_Exercise objective:_
In the listing below, locate the lines that hold "height" and copy them.
------------------------
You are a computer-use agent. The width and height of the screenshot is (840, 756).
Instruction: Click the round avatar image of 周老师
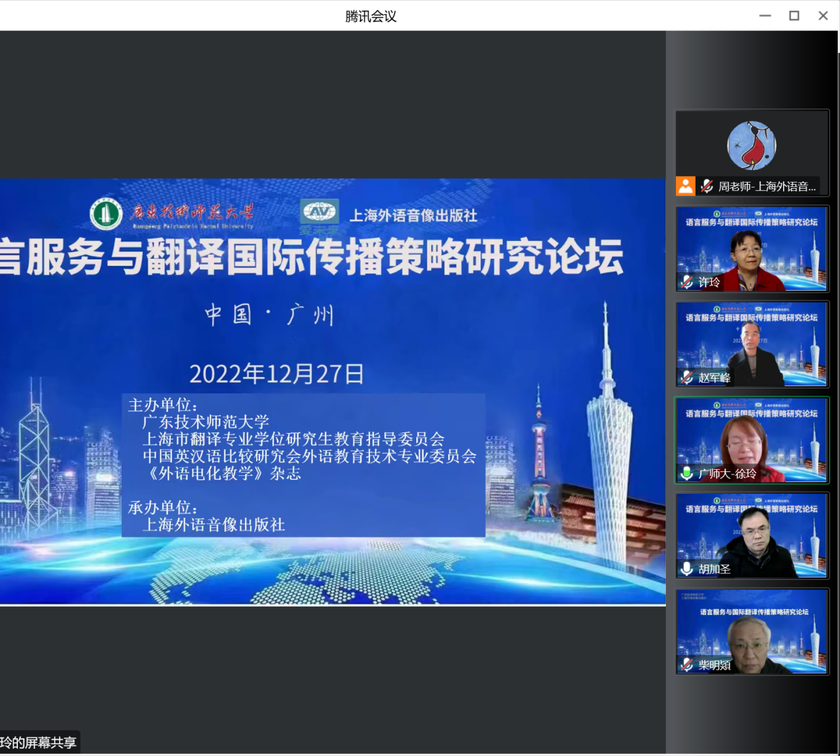pyautogui.click(x=751, y=145)
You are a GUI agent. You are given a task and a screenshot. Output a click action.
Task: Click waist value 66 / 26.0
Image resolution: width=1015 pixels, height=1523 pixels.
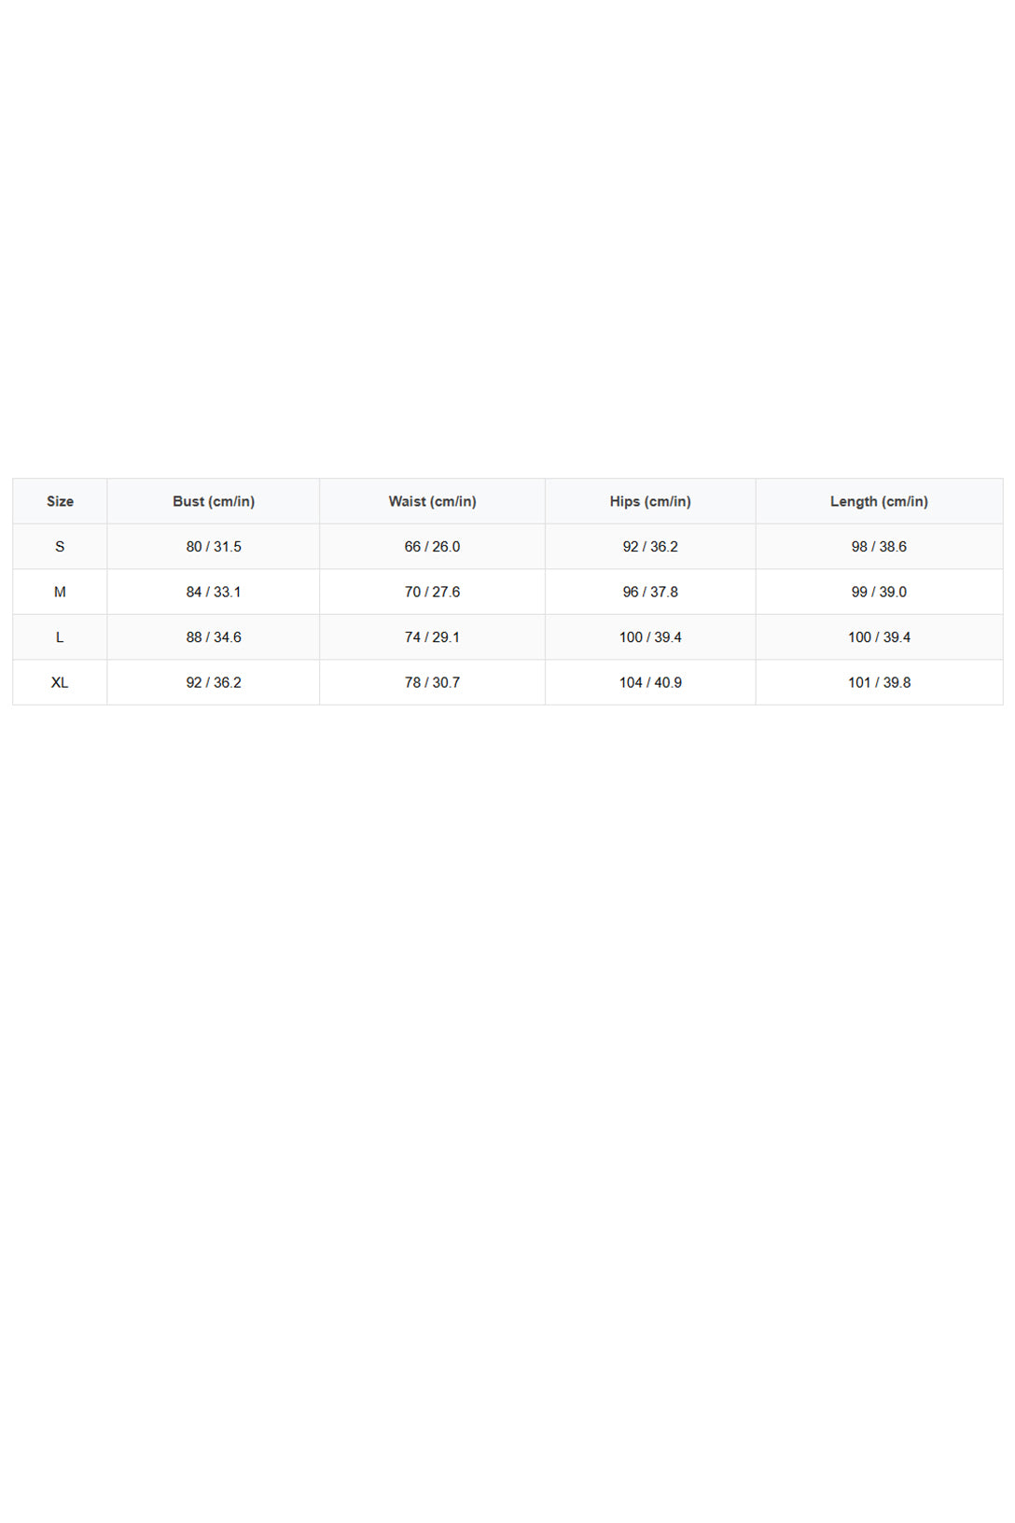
------------------------
_Answer section:_
You are a computer-use agent. The width and height of the screenshot is (840, 756).
Image resolution: width=1015 pixels, height=1523 pixels.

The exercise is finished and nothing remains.